Recently at one of the farmers markets I sell at, a woman and a teenaged boy approached my stand, paused for a moment to whisper together, and then stepped forward. The boy was maybe seventeen, the woman in her mid-sixties. I couldn’t place their relationship. The boy spoke for them, and he was shy.
“We were just wondering,” he said, “about those peas. If they’re the edible pod kind.”
I said they were, and taking a pea from a bowl full, I held it up, called it a snap pea, and showed them how to remove the string. Then I ate it.
“Would you like to try one?” I asked.
They both shook their heads no. But then the boy immediately changed his mind and said yes. He selected a pea, removed its string, and popped the length of it into his mouth. The woman and I watched him.
“The funny thing is,” he said, “is how we were just talking about this. I said you can eat the pods, she said no you can’t.” We laughed, and I noticed the boy had a habit of rocking on his toes. Every time he said something, he would lift himself with his toes.
Another thing I noticed (I had picked up on this immediately upon seeing him) was the kid’s shirt. He was wearing an oversized, black tee shirt.

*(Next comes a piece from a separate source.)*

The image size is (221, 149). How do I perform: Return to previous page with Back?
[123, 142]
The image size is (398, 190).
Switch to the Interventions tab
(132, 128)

And plastered in huge on the shirt from the collar down to the hem was a image (in yellow) of a menacing young man giving the world the middle finger. The finger was gigantic. It was the largest middle finger I’ve ever seen. When the boy had reached for his sample pea, that finger had been inches from me.

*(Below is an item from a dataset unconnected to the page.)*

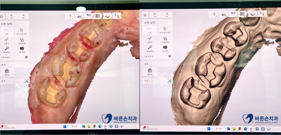Click the surface lock icon on right screen
281x135 pixels.
[x=165, y=38]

“Let’s buy some,” the boy said then to the woman. So I bagged a pound of peas, the woman paid, they left, and I thought no more about them.
But about twenty minutes later when I turned around after getting something from a cooler, there it was again, the middle finger, and filling all available space in front of me. The kid was back, but alone this time. He had a handful of bills showing and was almost smiling.
“Git any more?” he asked.
“Peas you mean?”
“Yeah. Peas.” He pointed at them.
So I sold him another pound, plus one bunch of baby carrots. And he left. But this time I paid attention to him. Eating a carrot as he went, he walked directly out of the market area, found his car, and got into the driver’s seat. I watched him for a moment, but as there were customers to tend to, I again forgot about him.

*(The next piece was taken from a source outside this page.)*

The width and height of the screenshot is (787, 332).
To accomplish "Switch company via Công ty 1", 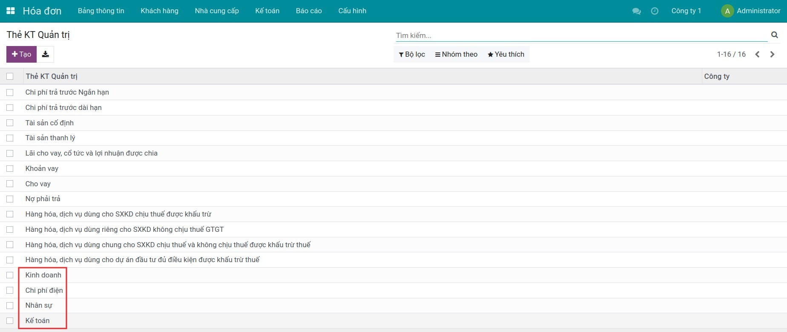I will 686,11.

Until, and I’m not making any of this up, he returned for a third time. Same middle finger, same habit with the toes, but friendlier this time, confident almost.
“You’re back,” I said. “What took you so long?”
“Yeah,” he said. “Hey, could I get more of those carrots.”
“Yes,” I said. “You could get more of those carrots.”
He got his money out, counted it directly in front of that finger, and handed it to me. “I’m eating them in the car,” he said. “I eat them right down to the greens. But not the greens. I throw those out.”
And it was true. I watched. He went to his car, and I could see the carrot greens sailing out the window and landing on the parking lot.
Somehow his car was missing part of the left-front wheel cover. From where I stood with my peas and carrots, I could see most of the tire. I wanted to watch him drive off, to see which way he went, but I didn’t get the chance.
I’ve been thinking about the kid ever since. I like thinking he will remember me. Actually, what I really mean is I like thinking he’ll remember my carrots. I have the idea that if he remembers my carrots he’ll come to disregard that finger.